- [Goal of the exercise]
I need the lines below from the one with "People (124, 1895)" down to the one with "Archives (124, 2244)" reproduced exactly, both ends included, and nothing else.

*** Data to examine ***

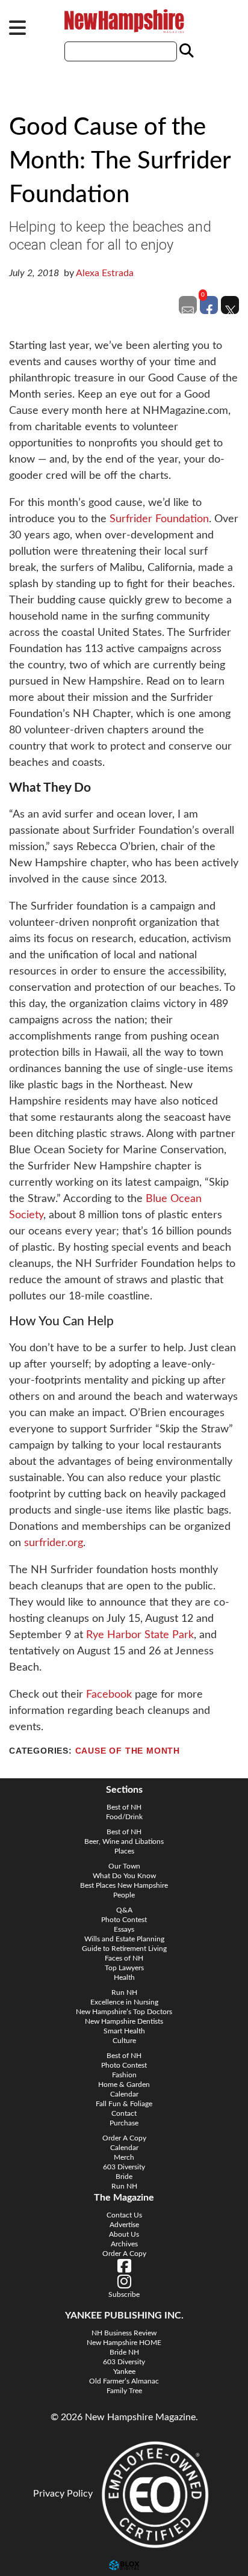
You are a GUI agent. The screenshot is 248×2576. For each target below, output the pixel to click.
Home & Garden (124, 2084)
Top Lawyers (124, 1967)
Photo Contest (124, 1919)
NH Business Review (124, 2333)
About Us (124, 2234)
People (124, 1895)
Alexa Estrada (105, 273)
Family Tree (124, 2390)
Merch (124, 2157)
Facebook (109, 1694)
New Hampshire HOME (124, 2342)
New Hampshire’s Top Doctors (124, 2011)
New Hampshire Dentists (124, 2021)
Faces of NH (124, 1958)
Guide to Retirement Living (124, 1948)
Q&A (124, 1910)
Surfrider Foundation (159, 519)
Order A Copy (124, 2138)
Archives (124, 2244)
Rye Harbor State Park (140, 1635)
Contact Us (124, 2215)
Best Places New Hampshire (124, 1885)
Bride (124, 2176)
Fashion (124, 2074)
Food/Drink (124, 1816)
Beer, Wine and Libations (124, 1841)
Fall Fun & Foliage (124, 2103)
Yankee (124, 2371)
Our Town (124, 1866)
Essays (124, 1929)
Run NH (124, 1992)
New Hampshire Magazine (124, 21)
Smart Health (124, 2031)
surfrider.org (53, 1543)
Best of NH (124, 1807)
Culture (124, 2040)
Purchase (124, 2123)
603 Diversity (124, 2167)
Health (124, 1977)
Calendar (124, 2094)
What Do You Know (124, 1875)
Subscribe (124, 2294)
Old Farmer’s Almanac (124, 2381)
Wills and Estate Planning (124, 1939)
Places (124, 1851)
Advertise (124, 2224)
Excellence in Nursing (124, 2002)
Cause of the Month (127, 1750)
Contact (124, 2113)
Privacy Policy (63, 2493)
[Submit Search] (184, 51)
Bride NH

*** End of Data to examine ***

- [Answer]
People (124, 1895)
Alexa Estrada (105, 273)
Family Tree (124, 2390)
Merch (124, 2157)
Facebook (109, 1694)
New Hampshire HOME (124, 2342)
New Hampshire’s Top Doctors (124, 2011)
New Hampshire Dentists (124, 2021)
Faces of NH (124, 1958)
Guide to Retirement Living (124, 1948)
Q&A (124, 1910)
Surfrider Foundation (159, 519)
Order A Copy (124, 2138)
Archives (124, 2244)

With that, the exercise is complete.